Evangelio y comentario

Fiesta de la Sagrada Familia: Jesús, María y José
¡Qué Niño!
Decían los antiguos que la admiración es el principio de la sabiduría. Admirar es contemplar y considerar con atención y asombro. Los niños suelen tener gran capacidad de admiración, como, en general, las personas sencillas. Se admira la inmensidad del cielo y del mar; se admira el color y el olor de una rosa; se admira el canto de un pájaro o la ejecución de una pieza musical; se admira el amor sacrificado de una madre. La hermosura, la grandeza, la bondad suscitan admiración.
El próximo domingo, el siguiente a la Navidad del Señor, la Iglesia venera a la Sagrada Familia: María, José y el Niño. Sí, ciertamente en esa familia santa vemos la imagen ideal de toda familia, de la familia que tenemos o que habríamos querido tener. Pero no es eso sólo. La Iglesia venera en esa familia la causa de que todo ser humano sea un ser familiar. El origen del carácter familiar de la naturaleza humana se halla en la razón de aquella admiración que María y José sentían por el Niño que presentan en el templo: «Estaban admirados de lo que se decía del niño». ¡Qué Niño, aquél!
Era su hijo. Pero era el esperado por Israel como su gloria y como Luz para todos los pueblos: era el Hijo eterno de Dios. María y José lo sabían, porque conocían los límites y la grandeza impensable de su maternidad y de su paternidad. Además, lo que ellos no desconocían les era también ilustrado por la profecía de los santos. Y estaban admirados.

——

### Objetivo 1
Según el comentario sobre la Sagrada Familia, ¿por qué sabían María y José que el Niño era el Hijo eterno de Dios? Responda en una o dos oraciones.
### Objetivo 2
Traduzca al inglés la siguiente oración del comentario sobre la Sagrada Familia: "Los niños suelen tener gran capacidad de admiración, como, en general, las personas sencillas".
### Objetivo 3
De acuerdo con el comentario sobre la Sagrada Familia, ¿qué decían los antiguos acerca de la admiración?

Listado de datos
——

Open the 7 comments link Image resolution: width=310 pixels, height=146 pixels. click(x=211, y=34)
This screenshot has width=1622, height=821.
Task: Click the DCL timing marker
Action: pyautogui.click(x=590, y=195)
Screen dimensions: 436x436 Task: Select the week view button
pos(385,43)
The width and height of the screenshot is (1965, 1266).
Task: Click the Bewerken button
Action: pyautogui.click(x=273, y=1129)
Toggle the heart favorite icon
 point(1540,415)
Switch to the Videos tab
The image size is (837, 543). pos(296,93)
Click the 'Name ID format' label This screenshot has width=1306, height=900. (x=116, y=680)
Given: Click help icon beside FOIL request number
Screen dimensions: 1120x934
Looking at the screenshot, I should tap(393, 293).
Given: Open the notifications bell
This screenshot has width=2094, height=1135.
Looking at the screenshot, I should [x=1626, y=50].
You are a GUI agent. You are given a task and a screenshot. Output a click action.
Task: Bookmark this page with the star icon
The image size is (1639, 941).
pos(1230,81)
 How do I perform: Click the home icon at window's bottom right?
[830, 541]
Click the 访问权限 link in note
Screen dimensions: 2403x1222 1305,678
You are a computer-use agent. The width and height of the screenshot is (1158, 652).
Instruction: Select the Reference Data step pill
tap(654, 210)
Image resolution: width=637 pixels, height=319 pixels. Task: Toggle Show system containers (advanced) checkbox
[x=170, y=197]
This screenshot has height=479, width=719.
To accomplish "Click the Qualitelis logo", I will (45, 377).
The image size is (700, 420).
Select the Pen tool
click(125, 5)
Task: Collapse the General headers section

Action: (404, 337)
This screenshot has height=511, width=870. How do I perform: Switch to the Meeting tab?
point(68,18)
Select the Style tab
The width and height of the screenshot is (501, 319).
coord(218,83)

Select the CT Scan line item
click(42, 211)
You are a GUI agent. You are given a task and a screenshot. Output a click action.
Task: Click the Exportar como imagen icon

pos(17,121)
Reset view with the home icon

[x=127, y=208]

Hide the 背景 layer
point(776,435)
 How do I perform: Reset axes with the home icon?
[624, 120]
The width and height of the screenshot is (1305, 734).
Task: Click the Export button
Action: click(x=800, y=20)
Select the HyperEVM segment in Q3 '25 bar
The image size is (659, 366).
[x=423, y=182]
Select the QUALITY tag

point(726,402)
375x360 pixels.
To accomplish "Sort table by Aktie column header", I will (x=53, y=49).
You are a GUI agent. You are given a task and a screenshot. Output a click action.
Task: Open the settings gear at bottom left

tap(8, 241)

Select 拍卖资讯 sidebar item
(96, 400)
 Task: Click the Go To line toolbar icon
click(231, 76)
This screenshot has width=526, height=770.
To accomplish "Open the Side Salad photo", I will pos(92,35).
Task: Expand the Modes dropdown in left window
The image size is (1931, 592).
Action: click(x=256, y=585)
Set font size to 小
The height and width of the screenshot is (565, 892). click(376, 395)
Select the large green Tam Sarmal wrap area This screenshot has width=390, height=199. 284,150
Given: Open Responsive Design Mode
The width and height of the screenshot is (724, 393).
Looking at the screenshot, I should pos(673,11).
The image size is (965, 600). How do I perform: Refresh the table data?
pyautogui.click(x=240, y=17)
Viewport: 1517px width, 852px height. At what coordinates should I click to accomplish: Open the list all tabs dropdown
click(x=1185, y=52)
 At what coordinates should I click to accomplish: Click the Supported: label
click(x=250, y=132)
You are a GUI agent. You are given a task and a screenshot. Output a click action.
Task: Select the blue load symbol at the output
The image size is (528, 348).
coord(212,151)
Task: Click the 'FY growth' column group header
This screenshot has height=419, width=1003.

——

### Resultado 1
Lo sabían porque conocían los límites y la grandeza impensable de su maternidad y de su paternidad. Además, la profecía de los santos les ilustraba lo que ellos no desconocían.

### Resultado 2
Children tend to have a great capacity for wonder, as do simple people in general.

### Resultado 3
Decían que la admiración es el principio de la sabiduría.